Asymptomatic peripheral artery disease can limit maximal exercise capacity in chronic obstructive pulmonary disease patients regardless of airflow obstruction and lung hyperinflation
Silent/asymptomatic peripheral artery disease may occur in patients with chronic obstructive pulmonary disease, but it is poorly investigated. The primary aim of this study was to evaluate in chronic obstructive pulmonary disease patients the impact of asymptomatic/silent peripheral artery disease on maximal exercise capacity; the secondary aim was to search for predictors of peripheral artery disease.Methods
We prospectively enrolled chronic obstructive pulmonary disease outpatients.
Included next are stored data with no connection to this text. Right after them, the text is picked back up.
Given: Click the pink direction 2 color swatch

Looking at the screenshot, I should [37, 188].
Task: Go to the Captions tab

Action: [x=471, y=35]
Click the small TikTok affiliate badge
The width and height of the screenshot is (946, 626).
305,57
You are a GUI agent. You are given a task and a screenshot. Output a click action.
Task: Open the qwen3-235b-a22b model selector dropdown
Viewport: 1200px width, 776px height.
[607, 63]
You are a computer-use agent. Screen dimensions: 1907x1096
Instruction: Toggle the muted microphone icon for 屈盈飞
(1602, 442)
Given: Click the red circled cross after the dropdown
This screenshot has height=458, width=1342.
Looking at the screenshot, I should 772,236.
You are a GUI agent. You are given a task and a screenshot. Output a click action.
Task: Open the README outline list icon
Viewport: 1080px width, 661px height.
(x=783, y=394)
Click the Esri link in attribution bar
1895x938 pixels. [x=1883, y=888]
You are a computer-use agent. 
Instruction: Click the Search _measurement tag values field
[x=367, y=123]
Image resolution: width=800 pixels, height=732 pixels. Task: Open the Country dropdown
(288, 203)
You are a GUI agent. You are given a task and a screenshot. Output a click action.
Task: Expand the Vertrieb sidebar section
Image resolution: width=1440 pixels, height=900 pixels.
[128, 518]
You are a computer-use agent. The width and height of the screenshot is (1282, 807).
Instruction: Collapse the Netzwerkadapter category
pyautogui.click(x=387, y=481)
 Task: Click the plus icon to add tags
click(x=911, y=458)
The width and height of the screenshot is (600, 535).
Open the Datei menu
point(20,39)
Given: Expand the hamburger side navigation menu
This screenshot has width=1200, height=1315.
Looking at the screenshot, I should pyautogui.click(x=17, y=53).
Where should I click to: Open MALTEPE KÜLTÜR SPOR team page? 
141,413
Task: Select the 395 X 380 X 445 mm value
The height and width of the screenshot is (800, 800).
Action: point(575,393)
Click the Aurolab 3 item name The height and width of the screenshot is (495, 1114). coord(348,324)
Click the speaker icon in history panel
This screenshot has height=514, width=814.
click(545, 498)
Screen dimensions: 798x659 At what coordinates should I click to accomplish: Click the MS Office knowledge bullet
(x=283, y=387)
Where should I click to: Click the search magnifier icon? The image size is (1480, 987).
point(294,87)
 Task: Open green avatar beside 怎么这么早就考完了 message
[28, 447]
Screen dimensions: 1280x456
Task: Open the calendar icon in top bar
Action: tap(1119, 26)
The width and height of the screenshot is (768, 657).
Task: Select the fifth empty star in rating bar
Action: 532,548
Data on anthropometric characteristics, lung function, cardiopulmonary exercise test and ankle-brachial index were recorded. The cut-off of ankle-brachial index used to define patients with peripheral artery disease was ≤0.90.Results
We studied 47 patients and found 24 patients (51%) who showed peripheral artery disease. As compared to patients without peripheral artery disease, patients with peripheral artery disease had lower values of peak oxygen uptake, peak workload, energy expenditure (metabolic equivalents) and heart rate recovery, but showed the same degree of airflow obstruction and static and dynamic hyperinflation. In a multivariate linear regression model performed to identify variables predicting metabolic equivalents, ankle-brachial index (β 2.59; 95% confidence interval 0.51–4.67; p = 0.016) was an independent variable. In the search for predictors of peripheral artery disease, heart rate recovery (odds ratio 8.80; 95% confidence interval 1.30–59.35; p = 0.026) increased the risk of peripheral artery disease, whereas metabolic equivalents (odds ratio 0.50; 95% confidence interval 0.26–0.94, p = 0.033) and inhaled corticosteroids+long-acting β2 agonists (odds ratio 0.13; 95% confidence interval 0.02–0.83; p = 0.030) reduced this risk.Conclusions
In chronic obstructive pulmonary disease outpatients, asymptomatic/silent peripheral artery disease affects the maximal exercise capacity regardless of airflow obstruction and lung hyperinflation. A delay of heart rate recovery increase the risk of peripheral artery disease, whereas high values of metabolic equivalents and the use of inhaled corticosteroids+long-acting β2 agonists reduces this risk.